If there’s one defining characteristic of humanity, it’s the tendency to consume substances that affect the brain. Chocolate, caffeine, alcohol, or necessary psychiatric medications, we consume many compounds to feel different or better. All of these substances affect certain receptors in the brain that affect how we think and act.
THC is no different in that regard. It connects to specific THC receptors in the brain, affecting how the brain works for a little while. What sets THC apart is its specificity. There is an entire set of receptors in the brain now known as the “endocannabinoid system,” dedicated to receiving molecules like THC.
What Is the Endocannabinoid System?
Your body produces thousands of compounds every day that keeps your organs and internal functions healthy and working correctly. So far, two of these compounds have been identified as “endocannabinoids.” Basically, these molecules (anandamide and 2-arachidonoylglyerol) are shaped very similarly to certain molecules found in cannabis.
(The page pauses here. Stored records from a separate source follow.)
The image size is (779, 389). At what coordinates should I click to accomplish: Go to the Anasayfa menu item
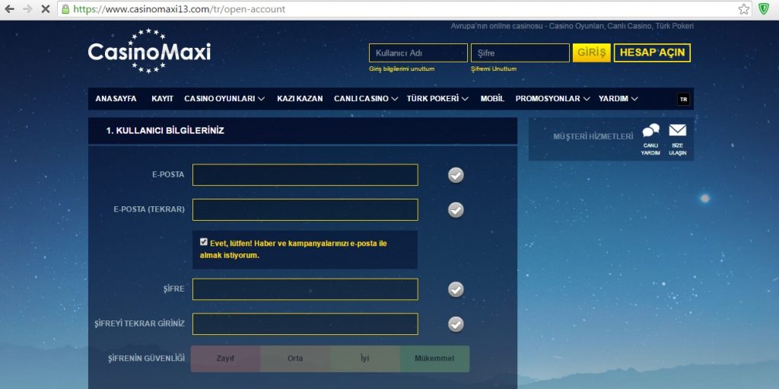coord(116,99)
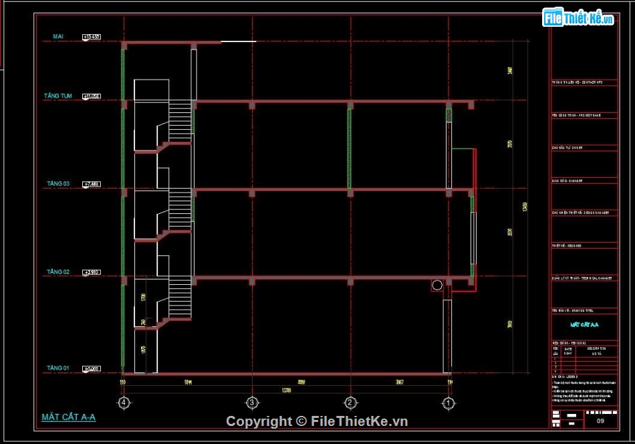Click the small circular fixture symbol near TẦNG 02
The image size is (635, 444).
tap(438, 285)
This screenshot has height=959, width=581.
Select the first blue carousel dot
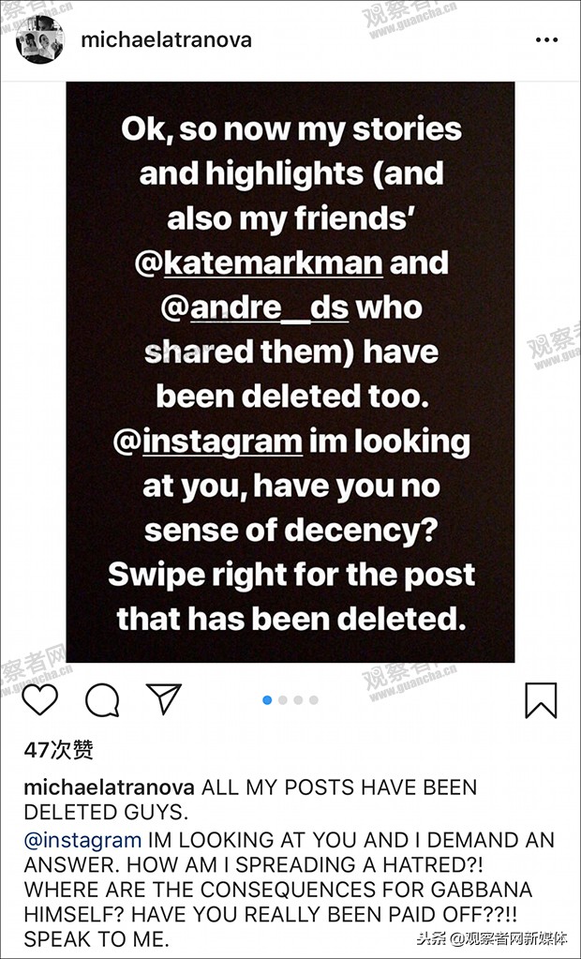tap(268, 700)
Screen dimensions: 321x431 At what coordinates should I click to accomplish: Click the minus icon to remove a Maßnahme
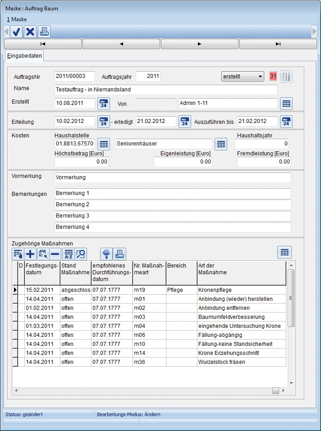(55, 254)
Throughout your brain and many cells in the rest of your body, there are receptors built to receive your body’s natural endocannabinoids. These receptors control a number of your body’s functions, from your metabolism and appetite to your immune response to your sleep cycle.
Despite its name, the endocannabinoid system didn’t evolve just to accept the compounds of the cannabis plant. Instead, cannabis evolved to contain cannabinoids that just so happened to mesh well with the receptors humans already had. When humans realized that this one particular plant had pleasant and useful effects, they began to cultivate it. The result is the cannabis plant of today, which can help with everything from recreation to chronic pain.
How the THC Receptors in the Brain Affect Your Health
Because of how well cannabinoids like THC mesh with endocannabinoid receptors, using cannabis can affect your health in several ways.
For example, the THC receptors in the brain are theorized to help regulate your sleep cycles. If your body is producing too few endocannabinoids, then you may have a hard time falling and staying asleep. Using cannabis allows THC and other cannabinoids to supplement your natural endocannabinoids, potentially helping you sleep sooner and better.
Similarly, a malfunction of the endocannabinoid system appears to be linked to problems like chronic neuropathic pain and muscle spasms. Using moderate amounts of cannabis has been shown to help relieve these problems without some of the adverse side effects of other pain relief options. More study needs to be done to find the perfect dosage for every patient. However, the research shows that cannabis extracts may be one of the best treatment methods available for problems with the endocannabinoid system.
THC receptors in the brain did not evolve because of cannabis, but they may offer the best option for treating several chronic conditions. They are also a safe and healthy form of recreation, similar to alcohol or caffeine. Whether you’re looking to enjoy yourself or relieve uncomfortable symptoms, your brain has specific receptors that make cannabis and THC an excellent choice.